══ Exercise inputs
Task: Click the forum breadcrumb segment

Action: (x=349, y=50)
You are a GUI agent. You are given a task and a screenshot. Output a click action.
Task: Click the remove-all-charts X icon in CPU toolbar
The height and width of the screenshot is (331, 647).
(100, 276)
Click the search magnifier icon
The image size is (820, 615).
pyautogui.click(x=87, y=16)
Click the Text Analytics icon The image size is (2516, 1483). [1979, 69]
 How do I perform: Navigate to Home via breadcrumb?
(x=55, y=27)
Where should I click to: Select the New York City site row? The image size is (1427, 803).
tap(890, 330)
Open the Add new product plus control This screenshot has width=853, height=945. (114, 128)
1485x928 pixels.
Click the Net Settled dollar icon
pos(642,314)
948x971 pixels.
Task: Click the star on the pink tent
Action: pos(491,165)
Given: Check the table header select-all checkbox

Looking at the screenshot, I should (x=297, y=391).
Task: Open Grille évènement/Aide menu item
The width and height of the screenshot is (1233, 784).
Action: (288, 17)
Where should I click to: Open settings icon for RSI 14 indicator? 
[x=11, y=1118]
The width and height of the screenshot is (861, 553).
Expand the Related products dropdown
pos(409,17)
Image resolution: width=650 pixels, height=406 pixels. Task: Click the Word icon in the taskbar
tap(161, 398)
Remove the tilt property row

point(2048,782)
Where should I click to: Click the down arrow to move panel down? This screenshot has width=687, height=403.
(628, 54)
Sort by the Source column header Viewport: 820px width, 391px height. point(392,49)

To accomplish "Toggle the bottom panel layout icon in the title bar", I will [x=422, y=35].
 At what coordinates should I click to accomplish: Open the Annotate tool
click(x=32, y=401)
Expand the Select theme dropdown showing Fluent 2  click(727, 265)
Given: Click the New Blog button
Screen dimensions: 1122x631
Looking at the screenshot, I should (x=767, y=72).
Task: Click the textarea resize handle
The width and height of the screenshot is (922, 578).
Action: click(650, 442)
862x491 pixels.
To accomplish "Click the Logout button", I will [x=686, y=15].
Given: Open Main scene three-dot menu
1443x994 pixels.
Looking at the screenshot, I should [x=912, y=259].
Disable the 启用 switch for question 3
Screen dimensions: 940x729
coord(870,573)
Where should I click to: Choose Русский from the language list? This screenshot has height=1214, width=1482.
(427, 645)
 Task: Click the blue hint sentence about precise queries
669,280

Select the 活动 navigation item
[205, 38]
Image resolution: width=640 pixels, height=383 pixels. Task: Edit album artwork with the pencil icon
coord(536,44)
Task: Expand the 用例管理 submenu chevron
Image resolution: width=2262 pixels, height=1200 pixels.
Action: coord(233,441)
════
▸ What is needed: Copy out the data shown above in full. Match it exactly.

▸ Solution to the problem:
Task: Click the forum breadcrumb segment

Action: (x=349, y=50)
You are a GUI agent. You are given a task and a screenshot. Output a click action.
Task: Click the remove-all-charts X icon in CPU toolbar
The height and width of the screenshot is (331, 647).
(100, 276)
Click the search magnifier icon
The image size is (820, 615).
pyautogui.click(x=87, y=16)
Click the Text Analytics icon The image size is (2516, 1483). [1979, 69]
 How do I perform: Navigate to Home via breadcrumb?
(x=55, y=27)
Where should I click to: Select the New York City site row? The image size is (1427, 803).
tap(890, 330)
Open the Add new product plus control This screenshot has width=853, height=945. (114, 128)
1485x928 pixels.
Click the Net Settled dollar icon
pos(642,314)
948x971 pixels.
Task: Click the star on the pink tent
Action: pos(491,165)
Given: Check the table header select-all checkbox

Looking at the screenshot, I should (x=297, y=391).
Task: Open Grille évènement/Aide menu item
The width and height of the screenshot is (1233, 784).
Action: (288, 17)
Where should I click to: Open settings icon for RSI 14 indicator? 
[x=11, y=1118]
The width and height of the screenshot is (861, 553).
Expand the Related products dropdown
pos(409,17)
Image resolution: width=650 pixels, height=406 pixels. Task: Click the Word icon in the taskbar
tap(161, 398)
Remove the tilt property row

point(2048,782)
Where should I click to: Click the down arrow to move panel down? This screenshot has width=687, height=403.
(628, 54)
Sort by the Source column header Viewport: 820px width, 391px height. point(392,49)

To accomplish "Toggle the bottom panel layout icon in the title bar", I will [x=422, y=35].
 At what coordinates should I click to accomplish: Open the Annotate tool
click(x=32, y=401)
Expand the Select theme dropdown showing Fluent 2  click(727, 265)
Given: Click the New Blog button
Screen dimensions: 1122x631
Looking at the screenshot, I should (x=767, y=72).
Task: Click the textarea resize handle
The width and height of the screenshot is (922, 578).
Action: click(650, 442)
862x491 pixels.
To accomplish "Click the Logout button", I will [x=686, y=15].
Given: Open Main scene three-dot menu
1443x994 pixels.
Looking at the screenshot, I should [x=912, y=259].
Disable the 启用 switch for question 3
Screen dimensions: 940x729
coord(870,573)
Where should I click to: Choose Русский from the language list? This screenshot has height=1214, width=1482.
(427, 645)
 Task: Click the blue hint sentence about precise queries
669,280

Select the 活动 navigation item
[205, 38]
Image resolution: width=640 pixels, height=383 pixels. Task: Edit album artwork with the pencil icon
coord(536,44)
Task: Expand the 用例管理 submenu chevron
Image resolution: width=2262 pixels, height=1200 pixels.
Action: coord(233,441)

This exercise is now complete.